| Selected extract |
☆ ☆ ☆ ☆ ☆
STOREBRAND ASA: Solvency and accounting effects 4Q 2015

Storebrand has implemented several measures in 4Q 2015 as part of its long-term adaptation to Solvency II. Overall, it is expected that these measures are strengthening the Solvency II margin by approximately 15 percentage points in the quarter. It is expected that the measures, in combination with other material special items, overall will have a neutral effect on profit after tax for the Storebrand Group in 4Q.

Solvency II position strengthened by implemented measures

Risk reduction, enhanced risk management, and model changes improve solvency. Modeling of the tax dampening effect of losses carried forward on the Group's capital requirement contributes significantly to strengthening solvency. The estimated Solvency II margin as of year-end 2015 is about 160 percent with transition rules and about 120 percent without transition rules.

Storebrand completes direct result contribution for longevity reserve strengthening

In 3Q 2015, Storebrand's estimated remaining direct result contribution for longevity reserve strengthening was NOK 1.4bn for the period 4Q 2015-2020. Storebrand has decided to charge the entire remaining contribution to the 4Q 2015 result. This represents a NOK 1.2bn deviation for the quarter compared with earlier estimates. The accelerated reserve strengthening is merely an accrual effect, and does not represent a change in the estimated total direct result contribution. During 2015, 776 NOK million has been used from the Risk Equalization Fund to strengthen reserves. Increased estimate certainty implies that Storebrand considers its direct result contribution for longevity reserve strengthening to be completed.
☆ ☆ ☆ ☆ ☆
Answer these questions from the Storebrand announcement.
(a) By approximately how many percentage points are the 4Q 2015 measures expected to strengthen the Solvency II margin in the quarter?
(b) What is the estimated Solvency II margin as of year-end 2015 without transition rules?
(c) How much was used from the Risk Equalization Fund during 2015 to strengthen reserves?
☆ ☆ ☆ ☆ ☆
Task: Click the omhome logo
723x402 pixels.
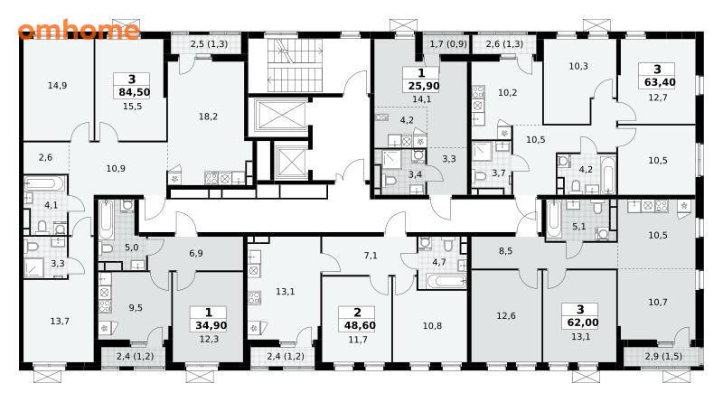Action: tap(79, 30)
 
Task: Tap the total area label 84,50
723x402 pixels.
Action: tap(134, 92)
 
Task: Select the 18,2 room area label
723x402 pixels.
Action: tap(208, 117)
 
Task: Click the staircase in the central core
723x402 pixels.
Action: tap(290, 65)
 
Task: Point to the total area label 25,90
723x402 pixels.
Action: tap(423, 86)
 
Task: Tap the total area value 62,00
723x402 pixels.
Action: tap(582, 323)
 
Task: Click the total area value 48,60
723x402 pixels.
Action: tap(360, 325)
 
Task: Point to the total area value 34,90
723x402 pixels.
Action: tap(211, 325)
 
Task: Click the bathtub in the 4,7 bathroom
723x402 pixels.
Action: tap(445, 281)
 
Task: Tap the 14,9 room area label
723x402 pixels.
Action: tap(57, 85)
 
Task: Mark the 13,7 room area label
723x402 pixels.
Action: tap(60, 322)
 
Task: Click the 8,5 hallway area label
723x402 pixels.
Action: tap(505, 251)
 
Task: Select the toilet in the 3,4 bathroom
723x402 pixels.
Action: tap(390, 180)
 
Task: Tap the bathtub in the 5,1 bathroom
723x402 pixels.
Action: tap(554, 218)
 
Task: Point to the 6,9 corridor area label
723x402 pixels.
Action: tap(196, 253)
☆ ☆ ☆ ☆ ☆
| Final result |
(a) Approximately 15 percentage points.
(b) About 120 percent.
(c) NOK 776 million.